---- Records

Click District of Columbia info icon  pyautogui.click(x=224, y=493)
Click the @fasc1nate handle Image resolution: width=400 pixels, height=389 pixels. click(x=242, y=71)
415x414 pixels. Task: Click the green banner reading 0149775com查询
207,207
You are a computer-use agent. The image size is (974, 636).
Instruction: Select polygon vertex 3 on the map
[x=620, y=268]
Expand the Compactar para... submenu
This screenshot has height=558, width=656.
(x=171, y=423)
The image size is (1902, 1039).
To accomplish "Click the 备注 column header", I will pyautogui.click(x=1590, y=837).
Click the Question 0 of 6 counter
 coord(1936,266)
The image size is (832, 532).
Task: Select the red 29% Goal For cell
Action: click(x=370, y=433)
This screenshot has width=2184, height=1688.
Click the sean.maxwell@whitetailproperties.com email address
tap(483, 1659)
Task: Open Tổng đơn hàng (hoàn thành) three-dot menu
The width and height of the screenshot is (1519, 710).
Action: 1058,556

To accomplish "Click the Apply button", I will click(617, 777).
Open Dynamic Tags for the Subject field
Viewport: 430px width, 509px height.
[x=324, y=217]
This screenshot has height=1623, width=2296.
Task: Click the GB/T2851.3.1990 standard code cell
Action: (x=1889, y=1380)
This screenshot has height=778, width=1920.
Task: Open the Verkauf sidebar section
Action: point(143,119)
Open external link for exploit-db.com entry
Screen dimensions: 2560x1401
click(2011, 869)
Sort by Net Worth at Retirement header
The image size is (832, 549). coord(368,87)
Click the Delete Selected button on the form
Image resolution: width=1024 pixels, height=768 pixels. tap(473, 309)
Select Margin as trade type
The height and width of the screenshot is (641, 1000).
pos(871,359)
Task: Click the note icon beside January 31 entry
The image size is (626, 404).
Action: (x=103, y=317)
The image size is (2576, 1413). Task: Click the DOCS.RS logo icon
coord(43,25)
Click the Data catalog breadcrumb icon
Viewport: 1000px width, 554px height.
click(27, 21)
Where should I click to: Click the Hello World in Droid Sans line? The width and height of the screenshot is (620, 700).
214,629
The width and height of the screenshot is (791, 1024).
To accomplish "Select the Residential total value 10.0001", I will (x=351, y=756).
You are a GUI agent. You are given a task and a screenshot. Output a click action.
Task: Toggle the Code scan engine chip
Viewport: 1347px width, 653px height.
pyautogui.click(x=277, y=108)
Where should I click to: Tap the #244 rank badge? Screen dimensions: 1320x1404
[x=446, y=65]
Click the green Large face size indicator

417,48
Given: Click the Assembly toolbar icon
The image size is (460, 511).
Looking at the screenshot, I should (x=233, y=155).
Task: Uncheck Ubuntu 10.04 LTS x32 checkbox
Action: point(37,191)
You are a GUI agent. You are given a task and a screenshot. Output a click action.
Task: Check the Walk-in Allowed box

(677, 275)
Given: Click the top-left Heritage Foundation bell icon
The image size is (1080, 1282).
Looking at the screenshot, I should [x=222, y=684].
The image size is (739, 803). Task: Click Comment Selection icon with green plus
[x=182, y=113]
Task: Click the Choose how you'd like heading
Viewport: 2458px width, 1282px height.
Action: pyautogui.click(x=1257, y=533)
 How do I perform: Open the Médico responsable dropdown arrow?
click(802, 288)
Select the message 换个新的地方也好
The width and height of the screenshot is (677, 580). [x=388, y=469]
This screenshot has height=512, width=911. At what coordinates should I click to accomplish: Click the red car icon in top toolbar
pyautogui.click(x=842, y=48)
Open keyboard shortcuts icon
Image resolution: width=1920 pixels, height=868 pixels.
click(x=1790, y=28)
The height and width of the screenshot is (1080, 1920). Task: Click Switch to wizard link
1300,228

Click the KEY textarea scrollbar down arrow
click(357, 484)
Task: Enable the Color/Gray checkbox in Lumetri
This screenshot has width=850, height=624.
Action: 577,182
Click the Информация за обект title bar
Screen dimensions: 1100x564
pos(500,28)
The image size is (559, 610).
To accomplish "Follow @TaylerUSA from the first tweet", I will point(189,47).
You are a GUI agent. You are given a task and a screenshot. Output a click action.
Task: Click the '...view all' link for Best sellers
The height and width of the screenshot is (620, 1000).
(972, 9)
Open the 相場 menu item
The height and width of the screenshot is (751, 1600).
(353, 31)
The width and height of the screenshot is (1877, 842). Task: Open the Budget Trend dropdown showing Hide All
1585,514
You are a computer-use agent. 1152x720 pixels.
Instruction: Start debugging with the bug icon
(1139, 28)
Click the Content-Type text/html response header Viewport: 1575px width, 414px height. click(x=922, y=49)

--------

Exercise requirements: Reproduce all of the lines above, substituting "Remove Selected" for "Delete Selected" and leaving everything else unchanged.

Solution for this exercise:
Click District of Columbia info icon  pyautogui.click(x=224, y=493)
Click the @fasc1nate handle Image resolution: width=400 pixels, height=389 pixels. click(x=242, y=71)
415x414 pixels. Task: Click the green banner reading 0149775com查询
207,207
You are a computer-use agent. The image size is (974, 636).
Instruction: Select polygon vertex 3 on the map
[x=620, y=268]
Expand the Compactar para... submenu
This screenshot has height=558, width=656.
(x=171, y=423)
The image size is (1902, 1039).
To accomplish "Click the 备注 column header", I will pyautogui.click(x=1590, y=837).
Click the Question 0 of 6 counter
 coord(1936,266)
The image size is (832, 532).
Task: Select the red 29% Goal For cell
Action: click(x=370, y=433)
This screenshot has width=2184, height=1688.
Click the sean.maxwell@whitetailproperties.com email address
tap(483, 1659)
Task: Open Tổng đơn hàng (hoàn thành) three-dot menu
The width and height of the screenshot is (1519, 710).
Action: 1058,556

To accomplish "Click the Apply button", I will click(617, 777).
Open Dynamic Tags for the Subject field
Viewport: 430px width, 509px height.
[x=324, y=217]
This screenshot has height=1623, width=2296.
Task: Click the GB/T2851.3.1990 standard code cell
Action: (x=1889, y=1380)
This screenshot has height=778, width=1920.
Task: Open the Verkauf sidebar section
Action: point(143,119)
Open external link for exploit-db.com entry
Screen dimensions: 2560x1401
click(2011, 869)
Sort by Net Worth at Retirement header
The image size is (832, 549). coord(368,87)
Click the Remove Selected button on the form
Image resolution: width=1024 pixels, height=768 pixels. tap(473, 309)
Select Margin as trade type
The height and width of the screenshot is (641, 1000).
pos(871,359)
Task: Click the note icon beside January 31 entry
The image size is (626, 404).
Action: (x=103, y=317)
The image size is (2576, 1413). Task: Click the DOCS.RS logo icon
coord(43,25)
Click the Data catalog breadcrumb icon
Viewport: 1000px width, 554px height.
click(27, 21)
Where should I click to: Click the Hello World in Droid Sans line? The width and height of the screenshot is (620, 700).
214,629
The width and height of the screenshot is (791, 1024).
To accomplish "Select the Residential total value 10.0001", I will (x=351, y=756).
You are a GUI agent. You are given a task and a screenshot. Output a click action.
Task: Toggle the Code scan engine chip
Viewport: 1347px width, 653px height.
pyautogui.click(x=277, y=108)
Where should I click to: Tap the #244 rank badge? Screen dimensions: 1320x1404
[x=446, y=65]
Click the green Large face size indicator

417,48
Given: Click the Assembly toolbar icon
The image size is (460, 511).
Looking at the screenshot, I should (x=233, y=155).
Task: Uncheck Ubuntu 10.04 LTS x32 checkbox
Action: point(37,191)
You are a GUI agent. You are given a task and a screenshot. Output a click action.
Task: Check the Walk-in Allowed box

(677, 275)
Given: Click the top-left Heritage Foundation bell icon
The image size is (1080, 1282).
Looking at the screenshot, I should [x=222, y=684].
The image size is (739, 803). Task: Click Comment Selection icon with green plus
[x=182, y=113]
Task: Click the Choose how you'd like heading
Viewport: 2458px width, 1282px height.
Action: pyautogui.click(x=1257, y=533)
 How do I perform: Open the Médico responsable dropdown arrow?
click(802, 288)
Select the message 换个新的地方也好
The width and height of the screenshot is (677, 580). [x=388, y=469]
This screenshot has height=512, width=911. At what coordinates should I click to accomplish: Click the red car icon in top toolbar
pyautogui.click(x=842, y=48)
Open keyboard shortcuts icon
Image resolution: width=1920 pixels, height=868 pixels.
click(x=1790, y=28)
The height and width of the screenshot is (1080, 1920). Task: Click Switch to wizard link
1300,228

Click the KEY textarea scrollbar down arrow
click(357, 484)
Task: Enable the Color/Gray checkbox in Lumetri
This screenshot has width=850, height=624.
Action: 577,182
Click the Информация за обект title bar
Screen dimensions: 1100x564
pos(500,28)
The image size is (559, 610).
To accomplish "Follow @TaylerUSA from the first tweet", I will point(189,47).
You are a GUI agent. You are given a task and a screenshot. Output a click action.
Task: Click the '...view all' link for Best sellers
The height and width of the screenshot is (620, 1000).
(972, 9)
Open the 相場 menu item
The height and width of the screenshot is (751, 1600).
(353, 31)
The width and height of the screenshot is (1877, 842). Task: Open the Budget Trend dropdown showing Hide All
1585,514
You are a computer-use agent. 1152x720 pixels.
Instruction: Start debugging with the bug icon
(1139, 28)
Click the Content-Type text/html response header Viewport: 1575px width, 414px height. click(x=922, y=49)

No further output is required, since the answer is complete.